Setelah selesai melakukan pembayaran administrasi Jeno menghampiri Taeyong yang tengah menunggu Jisung akhirnya diperbolehkan pulang.

“Kau akan tinggal bersama kami bukan? Kau tak mungkin bisa mengurus bayi dan kau juga harus bekerja, jadi biar bubu yang menjaga Jisung ya?”

“Iya bubu, terima kasih.”

“Sudah lama bubu tak mengurus bayi, ahhh memikirkannya saja pasti akan menyenangkan.”

“Bubu jangan aneh-aneh, dia putraku, laki-laki, jangan malah membelikannya bahkan memakaikannya baju perempuan.” Peringat Jeno, dia masih ingat saat berumur tujuh tahun ibunya membawanya kesebuah butik dan malah mendandaninya dengan pakaian wanita, dan itu trauma tersendiri, kata bubunya sih dia terlihat cantik dan manis.

“Tidak akan, kau tenang saja.” Jawab taeyong yang kini menggendong Jisung setelah serah terima dengan bidan rumah sakit.

Untuk pertama kalinya Jeno menatap Jisung dari dekat, dia mengulurkan tangan besarnya mengelus tangan mungil yang terkepal, tanpa diduga tangan mungil yang terkepal itu terbuka dan menggengam jari manis Jeno.

Sungguh dari awal kematian Karina dia menahan air matanya, dia tak ingin terlihat lemah, tapi kini tanpa disadari dia meneteskan air matanya saat sang putra menggengamnya erat.

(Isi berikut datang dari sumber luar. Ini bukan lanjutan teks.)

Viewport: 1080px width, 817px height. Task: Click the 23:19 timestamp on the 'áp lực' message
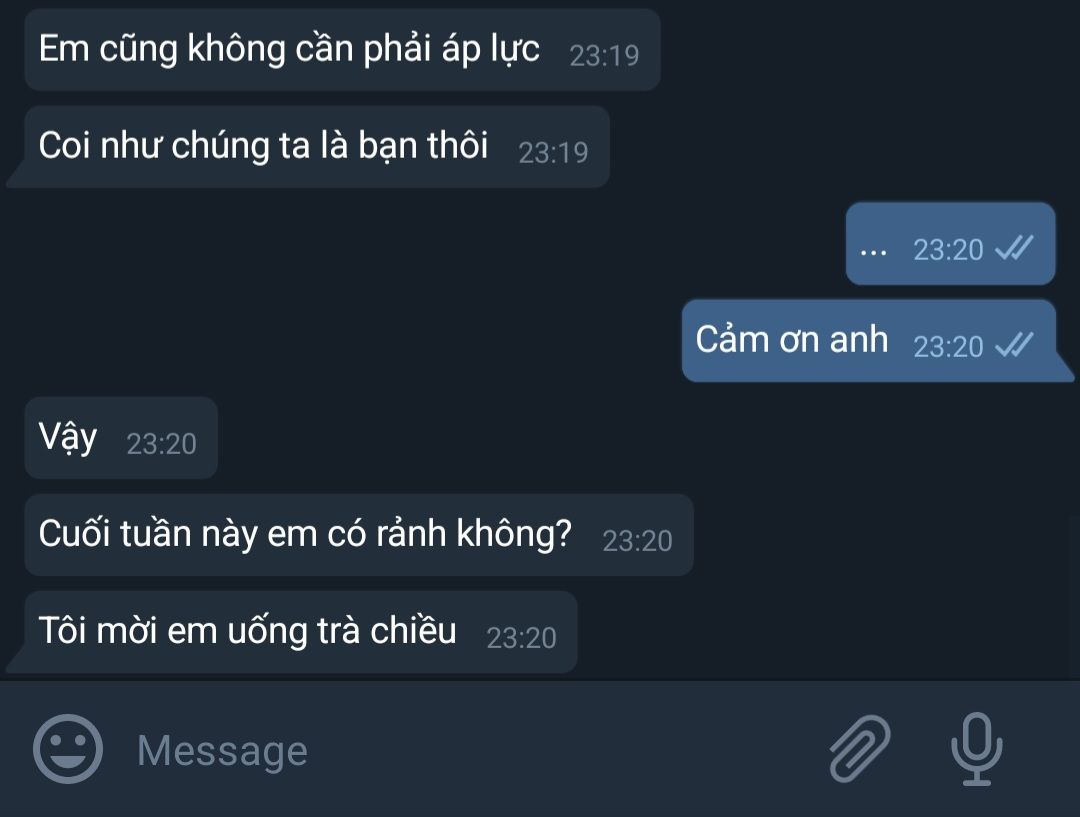click(604, 56)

Taeyong tersenyum sedih, putranya memang selalu pura-pura kuat, kini pertahanan putranya runtuh.
Jujur saja Taeyong lega melihat air mata putranya, berpura-pura kuat juga tak baik, hanya akan menambah rasa sakit.

“Kalian akan kuat, bubu yakin kebahagiaan ada didepan sana, untukmu dan jisung, kalian kelak bahagia, ada kami juga ya?” bisik Taeyong menenangkan.